Es gibt auch einige Reverbs wie beispielsweise das Waves H-Reverb, welches bereits eine automatische Syncfunktion für das Pre-Delay anbietet − wirklich notwendig ist das aber nicht.
So sollten wir ein Reverb-Signal erhalten, welches immer zwischen den Bassdrum-Schlägen erklingt und nun an unsere Bedürfnisse angepasst werden kann − beispielsweise können wir mit einem Compressor den Attack-Anteil des Signals deutlicher hervorarbeiten.
Variante 2: Filler
Eigentlich ist diese Soundvariante der ersten Variante relativ ähnlich − auch hier erzeugen wir wieder einen Sound, welcher zwischen den Bassdrum-Schlägen sitzen soll. Die Ausrichtung und Entstehung ist aber eine andere, denn, wie der Name schon sagt, soll es um zusätzliches Füllmaterial gehen.
Zunächst nutzen wir wieder unseren EQ, um die Bassanteile aus dem Reverb-Signal herauszufiltern. Anschließend schleifen wir in den Signalweg unseres Hallsignals einen Compressor ein, den wir via Sidechain vom Bassdrum-Kanal aus antriggern. Empfehlenswert wäre es, wenn der Compressor sowohl über eine Hold-Funktion als auch über ein Filter im Sidechain-Weg verfügt. Sollte kein Filter vorhanden sein, kann man aber auch das Signal der Bassdrum auf einen eigenen Effektweg schicken, auf diesem mittels Filter-Plug-in die Bässe herausnehmen, und dieses Signal dann abschließend als Sidechain-Trigger verwenden.
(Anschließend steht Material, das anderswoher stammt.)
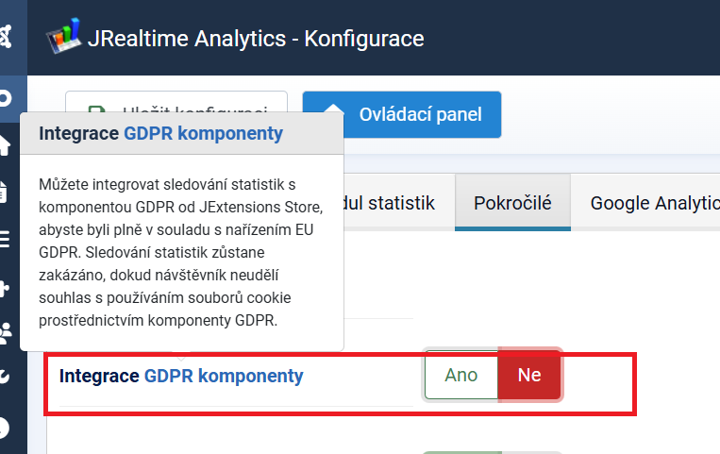This screenshot has height=454, width=720.
Task: Open the Components puzzle sidebar icon
Action: pyautogui.click(x=6, y=287)
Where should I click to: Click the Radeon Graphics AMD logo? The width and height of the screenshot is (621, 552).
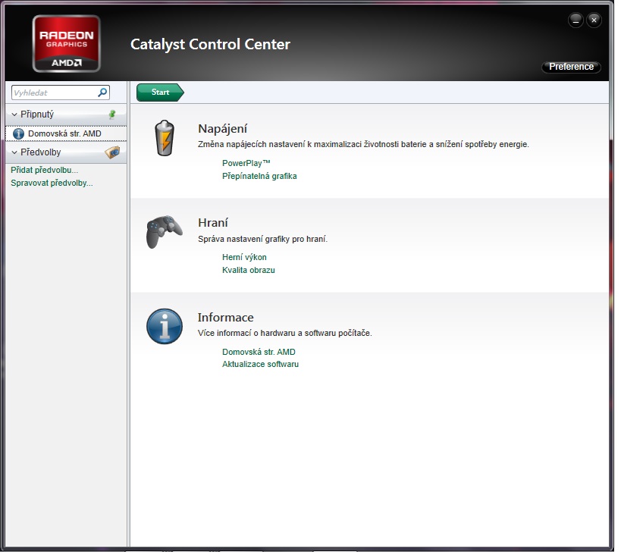coord(66,43)
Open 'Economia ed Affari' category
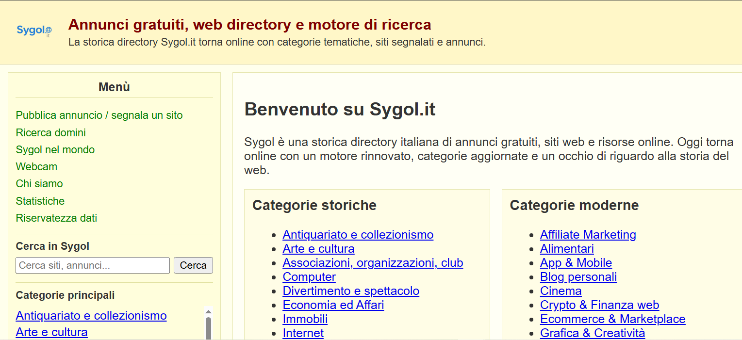The height and width of the screenshot is (340, 742). point(333,305)
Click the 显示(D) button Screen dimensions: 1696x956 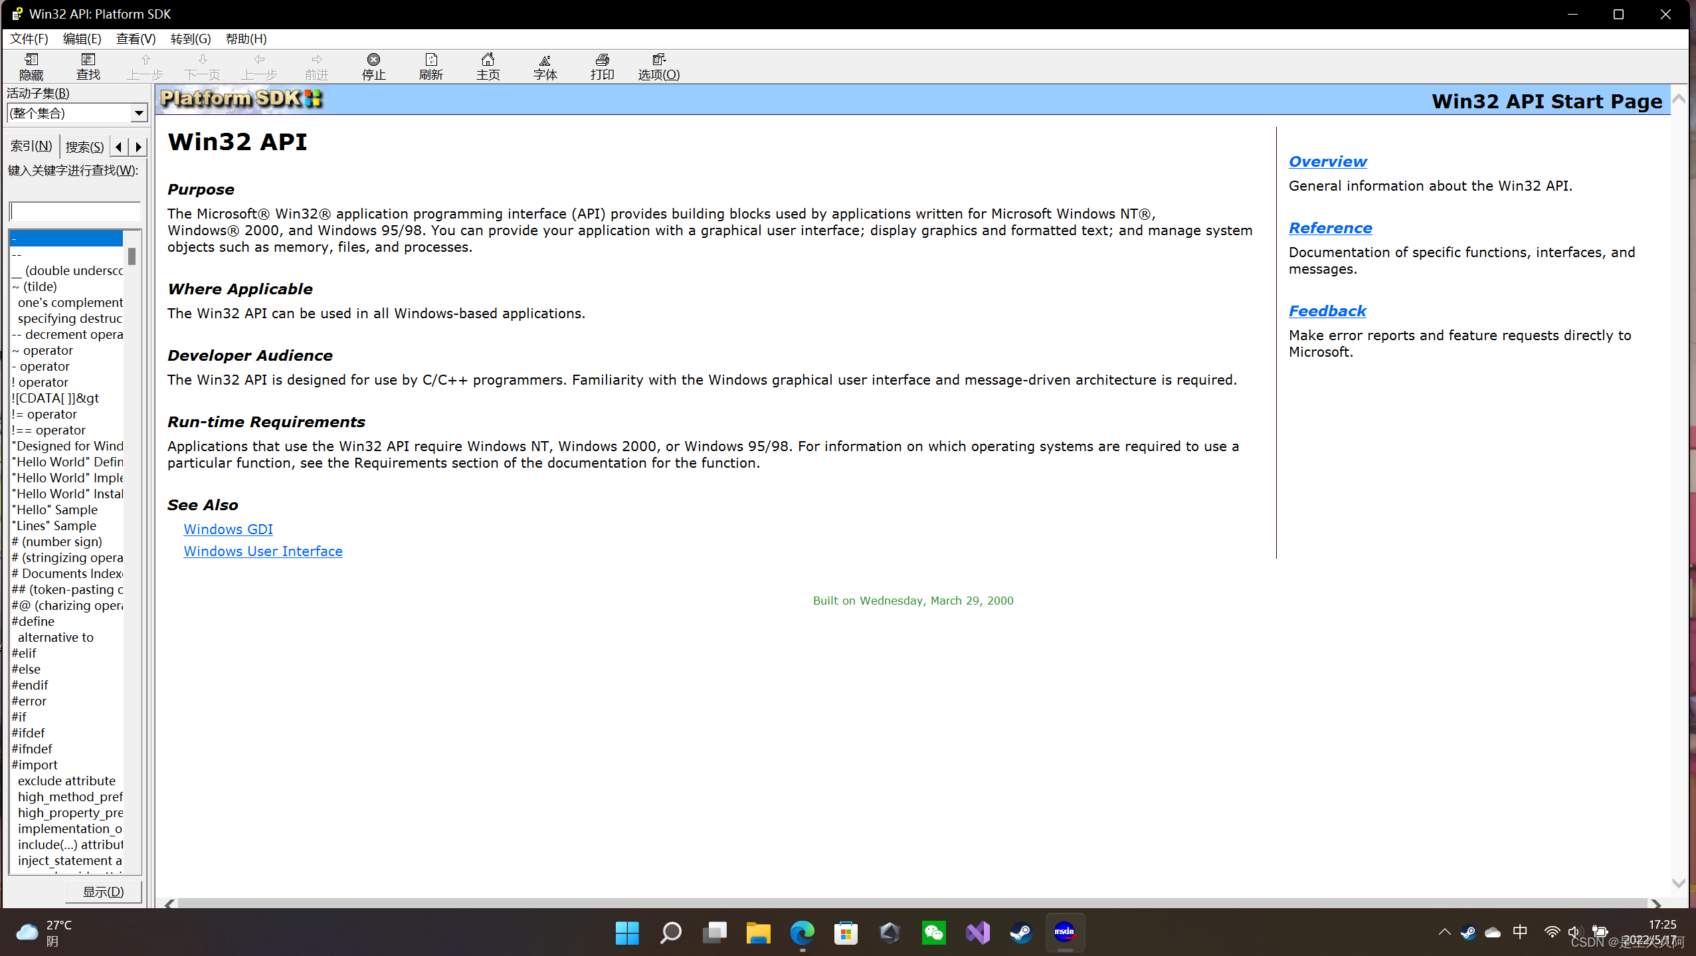(x=103, y=892)
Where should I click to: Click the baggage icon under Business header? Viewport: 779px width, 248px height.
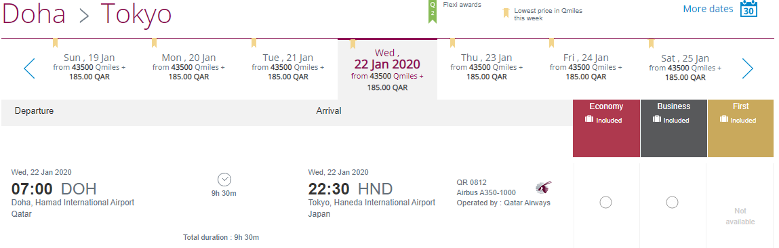coord(657,119)
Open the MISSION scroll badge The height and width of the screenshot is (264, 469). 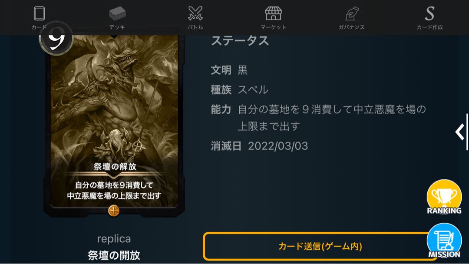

Den Compressor stellen wir so ein, dass er ordentlich zupackt und das Hallsignal komplett herunterdrückt, wenn die Bassdrum triggert − eventuelle Autogain-Funktionen müssen dazu natürlich abgeschaltet sein. Attack und Release stellen wir auf einen sehr kurzen Wert, Hold erhält zunächst dieselbe Zeit wie unser Pre-Delay im ersten Beispiel. Somit sollte das Reverb-Signal immer zwischen den Beats »auftauchen«. Um dem Sound nun einen »saugenden« Effekt zu verleihen, verkürzen wir nun die Hold-Zeit um zunächst 30 bis 40 ms und erhöhen gleichzeitig die ReleaseZeit um ca.50 bis 60 ms. Hier ist Feintuning gefragt, aber das Hallsignal sollte nun zwischen den Schlägen »angesaugt« werden.
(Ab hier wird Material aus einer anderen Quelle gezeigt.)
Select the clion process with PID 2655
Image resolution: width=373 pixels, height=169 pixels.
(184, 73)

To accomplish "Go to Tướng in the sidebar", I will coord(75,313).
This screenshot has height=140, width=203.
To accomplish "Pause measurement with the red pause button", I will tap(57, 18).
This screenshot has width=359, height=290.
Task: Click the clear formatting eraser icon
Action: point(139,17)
Variante 3: Hi-Hats mittels Delay
Unsere dritte und letzte Variante soll »closed Hi-Hat«-ähnliche Sounds erzeugen. Die Hallzeit unseres Reverbs stellen wir auf ca. 200 ms und gestalten den Raum klanglich nach unseren Wünschen. Mit dem darauffolgenden EQ cutten wir die Bässe unterhalb von 1 kHz stark weg und sorgen ausgleichend für einen kräftigen Höhen-Boost via Shelfband. Zur rhythmischen Gestaltung schleifen wir in unseren dritten Reverb-Kanal zusätzlich noch ein Delay-Plug-in ein, welchem wir ein Mischverhältnis von 100 % bescheren. Das Delay syncen wir zum Hosttempo und stellen die Zeit auf 16tel-Noten. Abschließend wird das Feedback auf ca. 60 % eingerichtet. Falls das Delay über eine PingPong-Funktion verfügt, darf diese gerne aktiviert werden.
Ausblick
Aufbauend auf diesen drei verschiedenen Szenarien kann man nun natürlich Sounddesign-mäßig aus dem Vollen schöpfen und noch viel tiefer einsteigen. Das Beispiel zeigt aber auch mal wieder, dass man Effekte jederzeit zweckentfremden sollte. Viel Spaß beim Experimentieren!